* _Task_: Copy the records below verbatim, starting at the line with "リキュール・梅酒 (148, 374)" and continuing through the final line of the records, inclusive.

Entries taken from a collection
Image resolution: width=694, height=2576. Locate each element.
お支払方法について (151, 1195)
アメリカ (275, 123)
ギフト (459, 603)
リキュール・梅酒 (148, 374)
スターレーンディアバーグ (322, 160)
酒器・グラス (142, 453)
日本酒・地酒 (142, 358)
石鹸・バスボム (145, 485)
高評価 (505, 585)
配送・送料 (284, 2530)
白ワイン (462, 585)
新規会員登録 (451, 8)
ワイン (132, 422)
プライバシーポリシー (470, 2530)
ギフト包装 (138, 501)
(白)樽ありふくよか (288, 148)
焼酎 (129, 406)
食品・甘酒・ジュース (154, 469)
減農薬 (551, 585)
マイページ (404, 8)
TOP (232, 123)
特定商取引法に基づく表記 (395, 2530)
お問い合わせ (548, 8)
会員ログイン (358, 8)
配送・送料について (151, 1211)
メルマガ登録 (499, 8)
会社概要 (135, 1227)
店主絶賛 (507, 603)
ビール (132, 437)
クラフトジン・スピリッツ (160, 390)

* _Final result_:
リキュール・梅酒 (148, 374)
スターレーンディアバーグ (322, 160)
酒器・グラス (142, 453)
日本酒・地酒 (142, 358)
石鹸・バスボム (145, 485)
高評価 (505, 585)
配送・送料 (284, 2530)
白ワイン (462, 585)
新規会員登録 (451, 8)
ワイン (132, 422)
プライバシーポリシー (470, 2530)
ギフト包装 (138, 501)
(白)樽ありふくよか (288, 148)
焼酎 (129, 406)
食品・甘酒・ジュース (154, 469)
減農薬 (551, 585)
マイページ (404, 8)
TOP (232, 123)
特定商取引法に基づく表記 (395, 2530)
お問い合わせ (548, 8)
会員ログイン (358, 8)
配送・送料について (151, 1211)
メルマガ登録 (499, 8)
会社概要 (135, 1227)
店主絶賛 (507, 603)
ビール (132, 437)
クラフトジン・スピリッツ (160, 390)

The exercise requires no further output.